Passengers flying to the US face tighter vetting and “enhanced screening” of large electronic devices, such as laptops and iPads
Travellers are being advised to allow additional time to clear check-in and security screening amid fears that the new controls could lead to delays at airports.
The tighter controls unveiled by homeland security secretary John Kelly will apply to the estimated 280 airports in 105 countries – offering flights to the US.
Countries that fail to meet standards set by Washington could see flights to the US suspended completely, the Daily Telegraph reported.
The US imposed a band on large electronic devices in aircraft cabins from ten mainly Muslim countries in March but plans to extend the ban to other countries has faced resistance.
As a result, Kelly has ordered all airports serving the US to tighten security, threatening strict sanctions on countries which fail to comply.
The new measures will be “seen and unseen”, the US Department of Homeland Security said.
“Those who choose not to co-operate or are slow to adopt these measures could be subject to other restrictions – including a ban on electronic devices on their airplanes, or even a suspension of their flights to the United States,” Kelly said.
“We expect all airlines will work with us to keep their aircraft, their crew, and their passengers safe.
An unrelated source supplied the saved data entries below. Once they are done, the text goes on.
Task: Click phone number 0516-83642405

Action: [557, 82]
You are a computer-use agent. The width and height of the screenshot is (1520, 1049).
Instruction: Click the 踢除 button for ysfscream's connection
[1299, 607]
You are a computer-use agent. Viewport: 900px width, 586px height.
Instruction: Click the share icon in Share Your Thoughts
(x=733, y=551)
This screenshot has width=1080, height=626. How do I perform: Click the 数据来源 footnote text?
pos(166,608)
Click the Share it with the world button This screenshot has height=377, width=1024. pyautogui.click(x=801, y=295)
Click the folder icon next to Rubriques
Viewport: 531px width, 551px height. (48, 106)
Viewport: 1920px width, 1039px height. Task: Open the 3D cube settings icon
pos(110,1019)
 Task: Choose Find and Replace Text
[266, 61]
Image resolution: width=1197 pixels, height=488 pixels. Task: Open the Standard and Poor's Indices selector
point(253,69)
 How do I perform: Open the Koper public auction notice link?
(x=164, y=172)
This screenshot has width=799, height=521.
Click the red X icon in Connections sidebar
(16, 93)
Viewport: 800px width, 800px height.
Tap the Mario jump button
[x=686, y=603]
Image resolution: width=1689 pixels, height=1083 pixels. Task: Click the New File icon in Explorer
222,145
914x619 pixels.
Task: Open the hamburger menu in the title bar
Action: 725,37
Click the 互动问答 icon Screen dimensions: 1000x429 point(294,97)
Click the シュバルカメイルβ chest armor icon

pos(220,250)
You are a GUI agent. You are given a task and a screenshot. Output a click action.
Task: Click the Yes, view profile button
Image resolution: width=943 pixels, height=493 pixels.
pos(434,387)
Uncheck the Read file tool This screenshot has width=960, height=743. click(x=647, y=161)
“I have spent months engaging with our closest allies and foreign partners on this issue, and many of them have expressed strong support for this effort.
“While the actions we are announcing today will improve the security of US-bound flights, I am hopeful other nations will follow suit.
“Unless we all raise our security standards, terrorists – who see commercial aviation as the greatest takedown – will find and attack the weakest link.”
Kelly added: “Our enemies are constantly working to find new methods for disguising explosives, recruiting insiders, and hijacking aircraft.
“We cannot play international whack-a-mole with each new threat. Instead we must put new measures in place across the board.”
Measures taken at airports across the globe will vary.
“The safety and security of the travelling public is our top priority, and the UK has some of the most robust aviation security measures in the world,” a Department for Transport spokesman said.
“It is for the US to determine its own security measures based on its own assessments, just as we do ourselves.
“We work closely with all our international partners to keep aviation security under constant review, but for obvious reasons we do not comment on specifics.”
A Heathrow spokesman added: “Alongside our airline partners, we will work to ensure passenger journeys through Heathrow are as smooth as possible and will provide advice to passengers in due course.”
More than four million Britons travel to the US each year.